Ce n’est que lorsqu’elle se joint à la boîte de pub Cossette en 2014 qu’elle s’affirme enfin comme femme dans un contexte professionnel alors que la présidente de l’agence la présente sous son vrai genre.
Elle entame alors une thérapie hormonale et a recours à un soutien psychologique pour amorcer sa transition.
Mais avec l’acceptation de sa féminité vient aussi la perte d’anciens privilèges masculins. «Je me suis rendu compte que dans les réunions très masculines, on m’écoutait moins. J’avais moins la possibilité de prendre la parole. Je n’avais pas l’habitude», se remémore-t-elle.
Au service de l’inclusion
Cette prise de conscience l’accompagne d’ailleurs aujourd’hui dans ses fonctions comme vice-présidente en créativité inclusive.
Elle offre autant des conseils en écriture inclusive à sa clientèle qu’elle veille à ce que la distribution des tournages commerciaux soit diversifiée.
C’est dire que les choses changent. Chris se réjouit d’ailleurs que la publicité devienne de plus en plus féministe et inclusive.
«On fait très attention. On n’est plus dans la notion de la féminité qui fait rire, indique-t-elle. Moi, quand j’étais jeune, je voyais monsieur B, mais qui était habillé en femme pour faire rire. Aujourd’hui, on ne ferait plus ça.»
Elle souligne que le leadership féminin amène des réflexions différentes et une sensibilité toute particulière à propos des enjeux de la diversité.
Pourquoi? Parce que les femmes ont tendance à rencontrer plus de défis professionnels et sont souvent moins avantagées que leurs collègues masculins, croit-elle.
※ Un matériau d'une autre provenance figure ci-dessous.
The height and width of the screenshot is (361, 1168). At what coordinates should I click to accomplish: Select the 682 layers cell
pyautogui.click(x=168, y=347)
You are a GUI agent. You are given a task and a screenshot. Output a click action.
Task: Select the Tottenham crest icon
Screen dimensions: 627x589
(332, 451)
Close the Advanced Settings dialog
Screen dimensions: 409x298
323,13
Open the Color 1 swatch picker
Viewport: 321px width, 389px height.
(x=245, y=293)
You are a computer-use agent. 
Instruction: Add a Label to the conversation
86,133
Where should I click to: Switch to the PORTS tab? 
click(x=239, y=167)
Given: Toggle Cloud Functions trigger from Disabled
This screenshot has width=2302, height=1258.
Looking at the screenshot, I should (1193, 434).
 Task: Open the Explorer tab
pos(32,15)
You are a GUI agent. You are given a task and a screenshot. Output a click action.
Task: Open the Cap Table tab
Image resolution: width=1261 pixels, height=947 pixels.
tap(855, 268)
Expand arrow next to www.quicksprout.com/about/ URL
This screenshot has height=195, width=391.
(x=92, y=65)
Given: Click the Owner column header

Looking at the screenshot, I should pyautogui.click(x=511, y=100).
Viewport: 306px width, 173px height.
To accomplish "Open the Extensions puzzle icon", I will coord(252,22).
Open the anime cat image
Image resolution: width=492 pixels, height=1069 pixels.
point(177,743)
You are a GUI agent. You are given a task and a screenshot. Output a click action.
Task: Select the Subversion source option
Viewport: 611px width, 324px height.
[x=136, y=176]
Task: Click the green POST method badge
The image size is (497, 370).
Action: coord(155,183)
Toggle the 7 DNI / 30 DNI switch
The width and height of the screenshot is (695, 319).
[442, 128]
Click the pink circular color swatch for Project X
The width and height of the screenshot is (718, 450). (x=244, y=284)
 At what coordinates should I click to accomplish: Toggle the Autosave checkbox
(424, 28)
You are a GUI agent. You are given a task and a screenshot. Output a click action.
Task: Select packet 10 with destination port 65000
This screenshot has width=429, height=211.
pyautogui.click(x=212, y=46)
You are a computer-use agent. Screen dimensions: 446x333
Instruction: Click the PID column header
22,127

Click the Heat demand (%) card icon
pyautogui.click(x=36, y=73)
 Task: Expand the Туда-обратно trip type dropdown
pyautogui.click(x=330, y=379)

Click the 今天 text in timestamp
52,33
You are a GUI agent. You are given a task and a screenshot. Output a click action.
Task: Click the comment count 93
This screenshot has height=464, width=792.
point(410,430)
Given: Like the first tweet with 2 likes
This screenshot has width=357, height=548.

Mais Chris croit que les femmes de tête ne doivent pas devenir des femmes… de maux de tête.
«Ça ne devrait pas être une seule personne qui a le poids du monde sur ses épaules, dit-elle. La vie des femmes de tête devrait être plus légère: une femme de tête, c’est une femme qui a assez de tête pour faire ce dont elle a envie et non qui doit se battre ou faire exploser des plafonds de verre à tout prix.»
«Pour le moment, je dirais que je suis une femme de maux de tête, poursuit-elle, mais éventuellement j’espère qu’on me verra comme une femme de tête.»
En tout cas, nul doute que Chris a le profil de l’emploi et c’est pourquoi on tenait à ce qu’elle se joigne à notre #10yearschallenge spécial femmes de tête.